Wikiart_Classification_CNN-RNN

Overview

Architecture: ResNet50 → BiGRU (Row) + BiGRU (Column) → Attention Pooling → FC Layer → Output
Regularisation: RandomResizedCrop → Scale Jitter → CutMix → Label Mixing
Training Details: Partial layer freezing (in artist/genre, style all layers learn after a certain epoch). Also using Dropout, Label Smoothing, with AdamW optimizer and CosineAnnealingLR scheduler.
Reference: Credibility for the achieved accuracy from a CNN-RNN Model: https://www.researchgate.net/publication/392709479_CLASSIFICATION_OF_ART_PAINTINGS_USING_VISION_TRANSFORMERS

Category	Top-1 Accuracy	Top-5 Accuracy	Macro F1 Score	Weighted F1 Score
Artist	90.92%	98.39%	90.48%	90.90%
Genre	79.19%	98.61%	77.53%	79.27%
Style	67.37%	95.54%	68.24%	67.50%
Combined	86.14%	98.63%	78.07%	86.07%

Selected ResNet-50 backbone because ResNet-18/34 are too shallow to capture deep artistic textures and hierarchies, while ResNet-101+ versions are computationally too heavy for efficient training.
Truncated the backbone at layer4 to retain the full 7×7 spatial feature map (instead of early collapse) so rows and columns can be treated as sequences.
Applied global average pooling to extract a compact, translation-invariant 2048-dimensional whole-image descriptor.
Used a projection layer to reduce channels from 2048 to 320, lowering memory and compute for subsequent recurrent layers while preserving rich information.
Processed horizontal (row-wise) dependencies by reshaping the feature map into sequences and feeding them through a 2-layer bidirectional GRU, followed by mean pooling and attention collapse into a 512-dimensional vector.
Applied identical vertical (column-wise) processing with a separate bidirectional GRU and attention pooling to explicitly capture directional alignments common in paintings.
Fused the global CNN descriptor with the row-wise and column-wise vectors via concatenation, creating a strong multi-view 3072-dimensional representation.
Added dropout before the final linear classifier to regularize training and reduce overfitting on WikiArt’s fine-grained, noisy labels.
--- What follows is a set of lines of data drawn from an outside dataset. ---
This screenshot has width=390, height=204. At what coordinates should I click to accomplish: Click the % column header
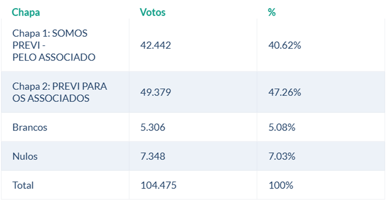click(x=272, y=12)
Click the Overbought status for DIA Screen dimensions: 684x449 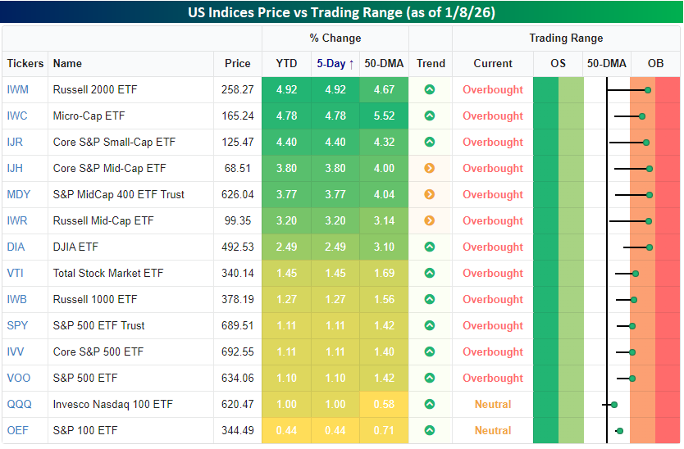pos(492,247)
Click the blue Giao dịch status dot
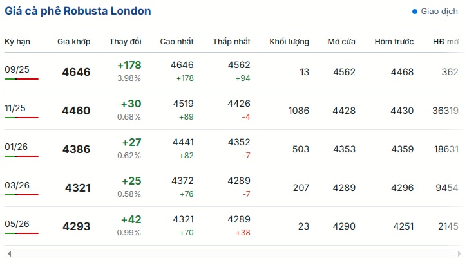Image resolution: width=467 pixels, height=261 pixels. click(415, 12)

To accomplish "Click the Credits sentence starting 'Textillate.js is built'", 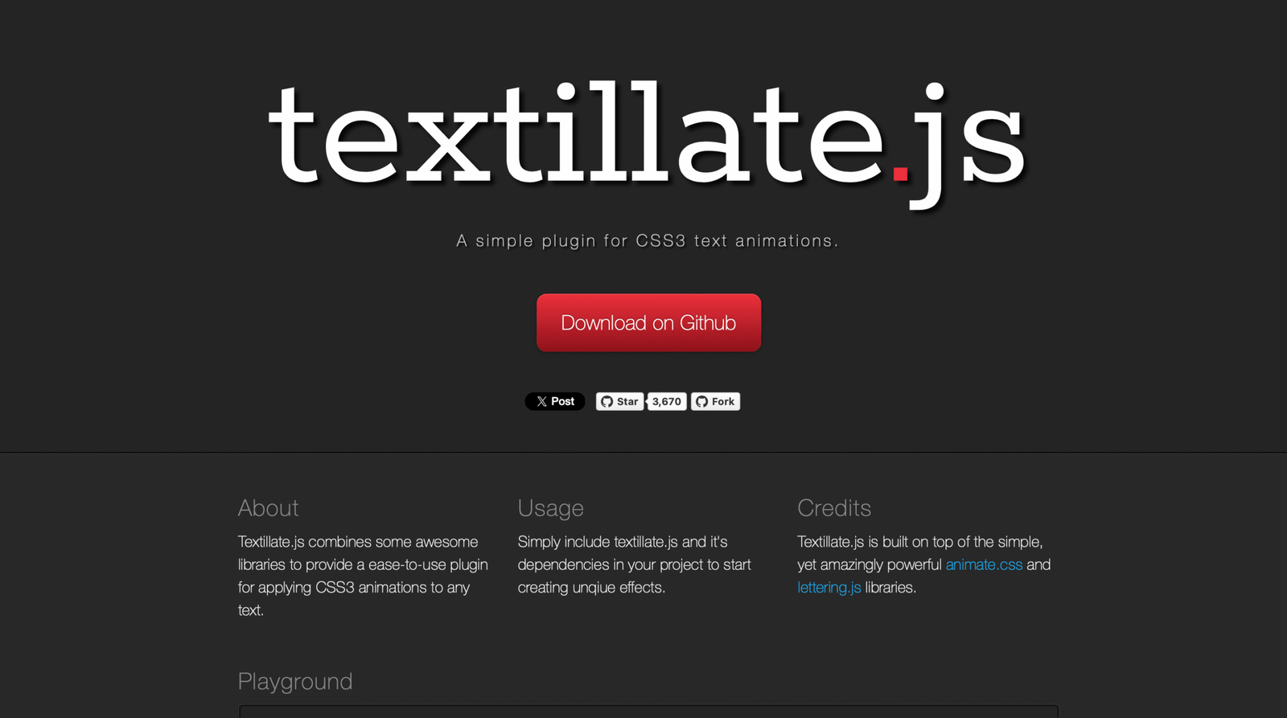I will click(919, 542).
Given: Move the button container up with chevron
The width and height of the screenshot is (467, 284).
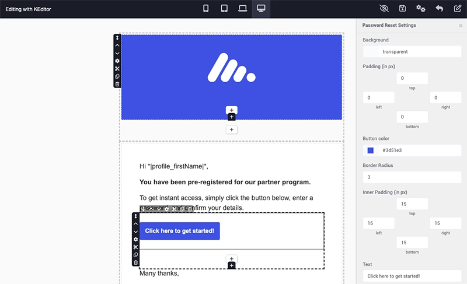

RandomResizedCrop: for size 384 to keep training data variety but reduce size for computation.
RandomHorizontalFlip: to safely double data variety, as most paintings remain semantically valid after flipping.
Moderate ColorJitter: to build robustness against lighting, aging, and scanning differences common in WikiArt.
RandomErasing: for regularization, forcing distributed feature use across rows and columns.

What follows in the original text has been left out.